Top Environment Appointments Seen for Browner, NJ’s Jackson

By Sean McNally and Eric Miller, Staff Reporters

This story appears in the Dec. 15 print edition of Transport Topics.

President-elect Barack Obama reportedly has settled on an experienced team to lead in environmental and energy policy areas, including two women reasonably well-known in trucking circles.



Lisa Jackson, the former top environmental regulator in New Jersey, is slated to be named to lead the Environmental Protection Agency, sources reported last week, while Carol Browner, former President Clinton’s EPA administrator who established federal standards to drastically cut heavy-duty truck emissions, has been selected as the top White House official on climate and energy, these sources said.

Obama also is expected to name Steven Chu, director of the Lawrence Berkeley National Laboratory, to be energy secretary, and Los Angeles Deputy Mayor Nancy Sutley to head the White House Council on Environmental Quality.

A formal announcement on the selections was expected soon. Jackson and Chu must be approved by the Senate.

Jackson, who is chief of staff to New Jersey Gov. Jon Corzine (D), also served in the EPA under President Clinton.

Gail Toth, executive director of the New Jersey Motor Truck Association, said her group has had a good relationship with the state’s Department of Environmental Protection.

“Under her . . . the state of New Jersey did seek and receive several million dollars from EPA for clean-air programs, and they did give [NJMTA] $750,000 of that for incentives to purchase [auxiliary power units] and bunk heaters on trucks,” Toth said. 

Toth added that under Jackson’s leadership, the regulatory agency had “never come after us.”

At the time of the 2006 grant announcement, Jackson said “diesel pollution is a serious threat to public health affecting children and adults. By taking action to control pollution from trucks and buses, we can reduce the amount of harmful soot in the air that we breathe.”

In a statement, American Trucking Associations spokesman Clayton Boyce said the federation looks “forward to working with Commissioner Jackson as she takes on her new role at a time when the trucking industry is implementing environmental strategies that will progress us toward a more sustainable future and move the nation’s goods in a safe, efficient and environmentally sound manner.”

As for Browner, she’s “the one who set the tough emissions standards for on-road diesel trucks back in 2000,” Frank O’Donnell, president of Clean Air Watch, told Transport Topics. 

O’Donnell said that Browner, who headed EPA from 1993-2001, was well-regarded by health and environmental groups when she ran EPA. “She was perceived as a real champion and is someone not willing to run away from a fight,” O’Donnell said.

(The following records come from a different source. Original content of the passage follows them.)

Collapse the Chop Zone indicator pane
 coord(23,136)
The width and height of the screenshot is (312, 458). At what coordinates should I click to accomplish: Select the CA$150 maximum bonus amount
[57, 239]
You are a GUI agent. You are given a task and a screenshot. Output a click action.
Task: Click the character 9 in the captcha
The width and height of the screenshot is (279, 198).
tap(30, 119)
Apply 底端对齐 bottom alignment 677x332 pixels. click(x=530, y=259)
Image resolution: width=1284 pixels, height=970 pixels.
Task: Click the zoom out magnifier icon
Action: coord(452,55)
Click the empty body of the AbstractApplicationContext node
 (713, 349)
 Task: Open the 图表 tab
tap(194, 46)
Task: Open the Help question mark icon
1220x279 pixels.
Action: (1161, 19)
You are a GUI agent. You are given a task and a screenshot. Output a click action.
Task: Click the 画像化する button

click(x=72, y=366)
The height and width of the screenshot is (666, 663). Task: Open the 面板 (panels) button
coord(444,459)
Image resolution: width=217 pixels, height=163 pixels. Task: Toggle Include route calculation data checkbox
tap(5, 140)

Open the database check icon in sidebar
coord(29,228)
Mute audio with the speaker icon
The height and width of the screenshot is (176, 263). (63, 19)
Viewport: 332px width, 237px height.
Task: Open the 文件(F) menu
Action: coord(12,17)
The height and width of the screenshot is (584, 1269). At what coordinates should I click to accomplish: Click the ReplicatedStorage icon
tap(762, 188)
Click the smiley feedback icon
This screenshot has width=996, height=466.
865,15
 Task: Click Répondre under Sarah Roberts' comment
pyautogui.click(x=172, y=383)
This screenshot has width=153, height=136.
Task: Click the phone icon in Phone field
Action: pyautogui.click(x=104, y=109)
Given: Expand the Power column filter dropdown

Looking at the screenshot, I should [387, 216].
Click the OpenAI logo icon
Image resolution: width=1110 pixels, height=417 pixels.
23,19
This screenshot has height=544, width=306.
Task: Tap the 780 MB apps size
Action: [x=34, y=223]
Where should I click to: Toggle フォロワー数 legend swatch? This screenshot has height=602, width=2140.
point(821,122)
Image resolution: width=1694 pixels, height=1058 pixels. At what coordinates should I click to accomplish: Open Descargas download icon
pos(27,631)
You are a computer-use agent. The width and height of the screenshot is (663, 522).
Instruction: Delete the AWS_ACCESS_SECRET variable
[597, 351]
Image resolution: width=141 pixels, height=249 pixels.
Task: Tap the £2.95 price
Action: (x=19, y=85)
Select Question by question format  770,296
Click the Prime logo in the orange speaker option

Sutley, Obama’s choice to lead the Council on Environmental Quality, currently oversees energy and environmental issues in Los Angeles.

“She is an experienced, accomplished and highly regarded expert on environmental policy who has worked on these issues in the nation’s largest city, in the nation’s largest state and on complex national issues at the EPA,” said Vickie Patton, deputy general counsel of the Environmental Defense Fund, in a Dec. 11 statement.

During the Clinton administration, Sutley served as a senior EPA adviser on air quality and energy issues.

Chu, the likely energy secretary-designate and an advocate for alternative energy and biofuels to stem global warming, is a professor at the University of California-Berkeley. He has been director of the Lawrence Berkley laboratory since 2004. 

The lab is part of the national laboratory system supported by the U.S. Department of Energy. 

“He has been relentless about addressing the technical challenges of renewable energy in a deep way,” said Robert Birgeneau, chancellor of UC/Berkeley. “We will now have an energy policy that can mean the U.S. will have a chance of obtaining energy self-sufficiency through new technology.”